Methane is a greenhouse gas that the Intergovernmental Panel on Climate Change reports is 34 times more powerful than carbon dioxide (CO2), although it has a much shorter atmospheric lifetime. While the boom in shale oil and gas drilling and fracking has helped to reduce carbon emissions by shifting some electricity generation to natural gas-fired power plants from coal-fired ones, methane emissions have become a major climate concern.

The U.S. Environmental Protection Agency (EPA) recently reduced its estimates for the amount of methane emitted by the oil and gas industry between 1990 and 2011 by up to 30 percent, but the Harvard team found that emissions data gathered from across the country show national methane emissions estimates need to be adjusted upward, not down. 

The big difference in methane emissions estimates may be in how they're calculated, though the researchers say further research needs to be done to determine why the EPA and the Harvard team have come up with wildly different emissions estimates.
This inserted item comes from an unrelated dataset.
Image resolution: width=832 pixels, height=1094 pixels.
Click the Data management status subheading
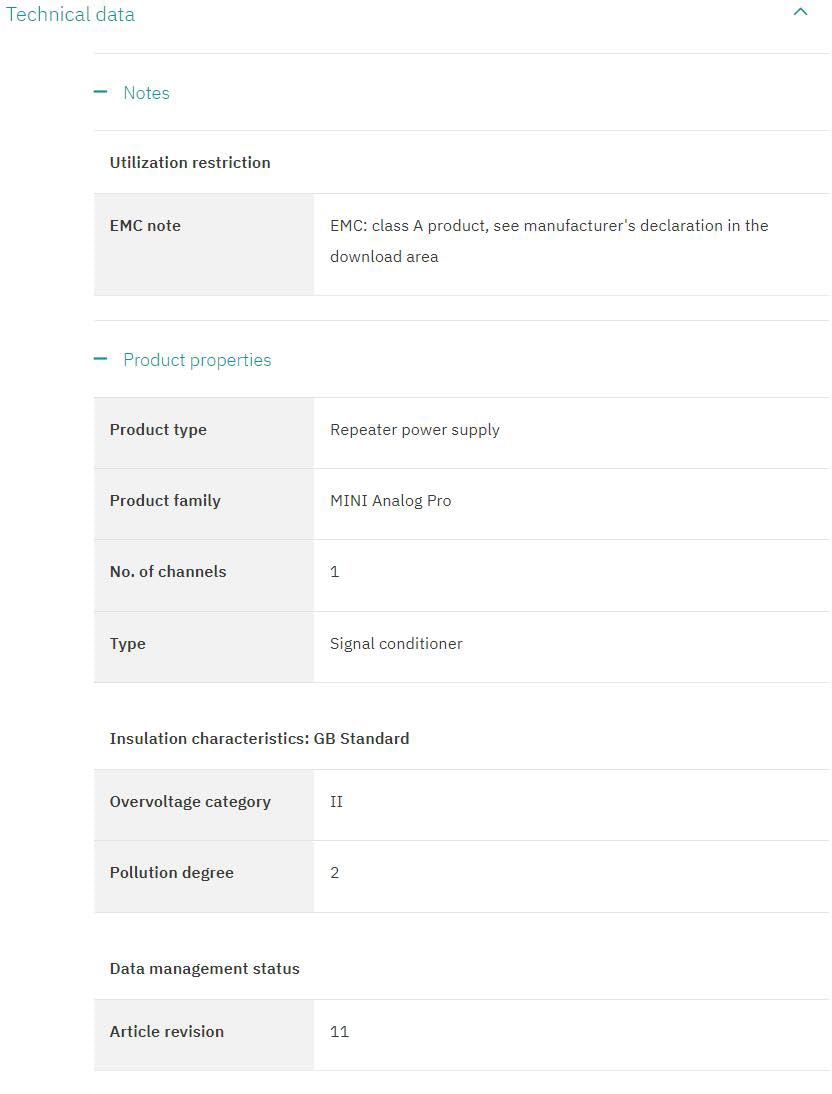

The Harvard team used actual methane emissions data gathered from towers, airplanes and other ground-level monitoring stations to calculate total methane emisions nationwide. The EPA calculates methane emissions by counting the number of cows, oil and gas wells and oil refineries in a region, then estimates total emissions based on how much methane each of those sources is expected to emit. That data is reported in the Emissions Database for Global Atmospheric Research, or EDGAR.

“We used a very different approach, often referred to as a ‘top down’ method,” said study lead author Scot M. Miller, a doctoral student in earth and planetary sciences at Harvard University. “Our colleagues at NOAA and the DOE (U.S. Department of Energy) measure concentrations of methane gas in the atmosphere. All methane emissions end up in the atmosphere, so these atmospheric measurements help us estimate the total amount of methane emitted downwind. This approach gives us a strong understanding of total methane emissions over a large region of the entire United States.”

Miller's study found that measurements of methane in the air above oil and gas-producing areas show that emissions are rising as a 20-year increase in the number of oil and gas wells, many of which involve fracking and horizontal drilling techniques, continues. 

Why EDGAR underestimated total U.S. methane emissions by up to 1.7 times is the “million dollar question,” Miller said.

“Our result is consistent with increased emissions from (cattle) ruminants and from oil and gas extraction and refining,” he said. “I think an important next step following our study is to understand why our estimates differ.”

The study showed that the EPA’s data most significantly underestimate methane emissions in the south-central U.S., particularly Texas and Oklahoma, where methane emissions tied to oil and gas production were up to 4.9 times higher than EPA estimates. However, the researchers' data does not show that other oil and gas production in other areas of the country are causing a similar increase in methane emissions. 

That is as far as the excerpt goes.